Nach Informationen Pappergers plant Frankreich, das Budget für das „Main Ground Combat System“ (MGCS) drastisch zu kürzen. Im Gespräch ist demnach ein Ansatz von weniger als der Hälfte der ursprünglichen Planungen. Zwar unterstrich der Rheinmetall-Chef, dass es „null Entscheidungen über das finale Budget“ gebe, doch ein reduzierter Finanzrahmen hätte nach seiner Einschätzung unweigerlich die Streichung von Leistungsumfängen und weitere Verzögerungen zur Folge. „Wenn man weniger Geld zur Verfügung hat, wird man nicht schneller, und wir sind jetzt schon sehr langsam“, sagte er.

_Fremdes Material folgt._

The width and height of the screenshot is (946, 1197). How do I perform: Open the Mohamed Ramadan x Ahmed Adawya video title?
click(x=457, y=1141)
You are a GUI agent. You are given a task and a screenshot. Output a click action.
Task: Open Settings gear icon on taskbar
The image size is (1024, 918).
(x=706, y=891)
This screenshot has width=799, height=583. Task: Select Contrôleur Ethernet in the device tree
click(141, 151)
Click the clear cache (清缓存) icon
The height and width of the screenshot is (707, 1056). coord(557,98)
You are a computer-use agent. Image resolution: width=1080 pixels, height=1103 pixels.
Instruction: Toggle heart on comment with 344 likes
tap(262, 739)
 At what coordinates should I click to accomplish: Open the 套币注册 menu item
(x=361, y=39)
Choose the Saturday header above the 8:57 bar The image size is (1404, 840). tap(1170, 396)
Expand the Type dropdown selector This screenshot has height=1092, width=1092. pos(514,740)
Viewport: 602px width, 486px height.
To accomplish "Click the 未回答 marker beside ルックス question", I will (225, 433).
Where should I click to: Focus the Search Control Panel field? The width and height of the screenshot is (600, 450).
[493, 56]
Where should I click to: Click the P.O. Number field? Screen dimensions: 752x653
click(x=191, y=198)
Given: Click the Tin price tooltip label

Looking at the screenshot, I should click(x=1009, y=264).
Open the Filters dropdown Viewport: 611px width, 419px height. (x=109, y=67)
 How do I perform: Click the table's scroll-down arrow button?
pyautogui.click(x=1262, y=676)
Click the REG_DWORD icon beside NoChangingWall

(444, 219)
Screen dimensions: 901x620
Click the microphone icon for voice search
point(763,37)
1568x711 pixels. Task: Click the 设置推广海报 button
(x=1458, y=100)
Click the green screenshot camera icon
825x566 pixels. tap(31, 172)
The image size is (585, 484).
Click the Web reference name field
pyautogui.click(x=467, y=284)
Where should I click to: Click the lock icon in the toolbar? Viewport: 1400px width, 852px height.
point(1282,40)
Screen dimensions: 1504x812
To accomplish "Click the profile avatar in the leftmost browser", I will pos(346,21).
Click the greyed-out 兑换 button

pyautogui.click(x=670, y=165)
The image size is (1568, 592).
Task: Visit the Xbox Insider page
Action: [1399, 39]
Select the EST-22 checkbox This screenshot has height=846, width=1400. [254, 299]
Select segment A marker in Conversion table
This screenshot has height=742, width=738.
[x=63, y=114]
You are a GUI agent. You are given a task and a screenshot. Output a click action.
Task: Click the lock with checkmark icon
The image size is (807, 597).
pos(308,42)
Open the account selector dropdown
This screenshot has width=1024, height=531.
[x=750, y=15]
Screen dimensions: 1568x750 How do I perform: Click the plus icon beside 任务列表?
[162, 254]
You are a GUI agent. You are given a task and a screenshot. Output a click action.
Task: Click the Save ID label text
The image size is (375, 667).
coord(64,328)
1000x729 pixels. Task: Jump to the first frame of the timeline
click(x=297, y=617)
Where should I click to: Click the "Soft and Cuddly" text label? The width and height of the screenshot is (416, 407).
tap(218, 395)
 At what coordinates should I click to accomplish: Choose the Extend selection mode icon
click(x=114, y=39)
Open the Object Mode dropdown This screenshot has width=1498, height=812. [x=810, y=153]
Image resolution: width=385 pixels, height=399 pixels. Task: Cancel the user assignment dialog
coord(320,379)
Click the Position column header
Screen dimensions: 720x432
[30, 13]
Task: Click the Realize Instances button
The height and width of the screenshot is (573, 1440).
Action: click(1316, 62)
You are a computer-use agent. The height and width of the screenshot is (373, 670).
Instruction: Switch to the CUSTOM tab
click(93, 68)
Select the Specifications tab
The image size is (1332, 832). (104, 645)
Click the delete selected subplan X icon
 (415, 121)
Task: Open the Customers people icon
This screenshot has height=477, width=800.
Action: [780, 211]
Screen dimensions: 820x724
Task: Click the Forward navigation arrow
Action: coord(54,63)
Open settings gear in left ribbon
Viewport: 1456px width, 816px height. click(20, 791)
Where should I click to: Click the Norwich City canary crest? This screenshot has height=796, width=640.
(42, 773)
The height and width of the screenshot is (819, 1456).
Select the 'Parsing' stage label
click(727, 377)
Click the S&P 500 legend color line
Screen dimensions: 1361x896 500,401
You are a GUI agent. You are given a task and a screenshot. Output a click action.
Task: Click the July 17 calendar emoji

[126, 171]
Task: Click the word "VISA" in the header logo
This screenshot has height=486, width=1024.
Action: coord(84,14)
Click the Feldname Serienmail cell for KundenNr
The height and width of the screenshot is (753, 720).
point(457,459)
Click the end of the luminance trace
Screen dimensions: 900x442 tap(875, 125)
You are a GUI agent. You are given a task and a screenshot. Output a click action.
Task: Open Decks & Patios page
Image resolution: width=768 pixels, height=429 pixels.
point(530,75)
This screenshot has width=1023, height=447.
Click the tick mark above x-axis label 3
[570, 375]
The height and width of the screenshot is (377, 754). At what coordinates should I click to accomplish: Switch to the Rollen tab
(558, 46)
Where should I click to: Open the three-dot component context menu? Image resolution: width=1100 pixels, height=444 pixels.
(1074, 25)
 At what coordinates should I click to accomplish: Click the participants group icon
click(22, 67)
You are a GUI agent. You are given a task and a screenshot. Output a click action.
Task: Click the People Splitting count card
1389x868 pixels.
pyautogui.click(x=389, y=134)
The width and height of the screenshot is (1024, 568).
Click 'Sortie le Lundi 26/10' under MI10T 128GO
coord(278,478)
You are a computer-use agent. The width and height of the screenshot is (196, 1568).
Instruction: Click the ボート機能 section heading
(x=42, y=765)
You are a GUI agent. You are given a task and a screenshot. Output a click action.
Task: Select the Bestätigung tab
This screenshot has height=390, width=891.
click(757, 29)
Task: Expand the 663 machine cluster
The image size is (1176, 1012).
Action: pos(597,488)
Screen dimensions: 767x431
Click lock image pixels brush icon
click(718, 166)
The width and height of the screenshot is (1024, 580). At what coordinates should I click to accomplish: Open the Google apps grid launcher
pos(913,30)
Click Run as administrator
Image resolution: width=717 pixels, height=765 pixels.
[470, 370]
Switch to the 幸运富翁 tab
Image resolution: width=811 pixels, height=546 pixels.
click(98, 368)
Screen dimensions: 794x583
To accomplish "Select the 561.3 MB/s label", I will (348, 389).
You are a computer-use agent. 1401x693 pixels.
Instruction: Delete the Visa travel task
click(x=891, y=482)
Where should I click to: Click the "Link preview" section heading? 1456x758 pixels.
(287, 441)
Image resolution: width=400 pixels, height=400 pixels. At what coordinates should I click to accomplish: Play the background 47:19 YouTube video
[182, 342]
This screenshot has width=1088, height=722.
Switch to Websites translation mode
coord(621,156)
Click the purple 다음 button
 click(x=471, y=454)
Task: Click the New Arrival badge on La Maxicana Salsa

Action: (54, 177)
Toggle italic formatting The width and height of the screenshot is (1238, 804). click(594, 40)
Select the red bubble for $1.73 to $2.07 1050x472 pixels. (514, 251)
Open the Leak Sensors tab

Bereits jetzt liegt das Programm, das seit rund einem Jahrzehnt läuft, weit hinter den ambitionierten politischen Ankündigungen zurück.
Das MGCS-Projekt wurde auf Initiative der Regierungen Frankreichs und Deutschlands gestartet, um ein gemeinsames, plattformübergreifendes Bodenkampfsystem zu entwickeln, das ab etwa 2040 die Kampfpanzer Leopard 2 und Leclerc ersetzen soll. Beteiligt sind neben Rheinmetall der französische Technologiekonzern Thales sowie KNDS – ein Zusammenschluss des deutschen Herstellers Krauss-Maffei Wegmann und des staatlichen französischen Rüstungsunternehmens Nexter. Trotz der politischen Bedeutung des Vorhabens sind die finanziellen Mittel bislang überschaubar: Die vier Partnerunternehmen haben in rund zehn Jahren zusammen lediglich 25 Millionen Euro erhalten, was Papperger als „offensichtlich sehr wenig Geld“ bezeichnete.
Parallel zum schleppend verlaufenden MGCS treiben Rheinmetall und KNDS Deutschland auf deutscher Seite bereits eine Zwischenlösung voran. Der in der Militärfachpresse inoffiziell „Leopard 3“ genannte neue Kampfpanzer soll nach aktueller Planung Anfang der 2030er Jahre in Dienst gestellt werden und damit die Lücke überbrücken, bis ein mögliches MGCS-System verfügbar wäre. Für MGCS selbst wird die Einsatzreife derzeit erst in den 2040er Jahren erwartet – ein Zeithorizont, den Papperger als „eine Wahnsinnszeit“ bezeichnete. Vor diesem Hintergrund stellte er die grundsätzliche Realisierung des Projekts offen in Frage: „Ich kann heute nicht sagen, ob es überhaupt ein MGCS geben wird.“ Die jüngsten Budgetüberlegungen in Paris verstärken diese Unsicherheit und nähren Zweifel daran, ob Europa den angestrebten gemeinsamen Panzer der Zukunft tatsächlich auf die Spur bringen kann.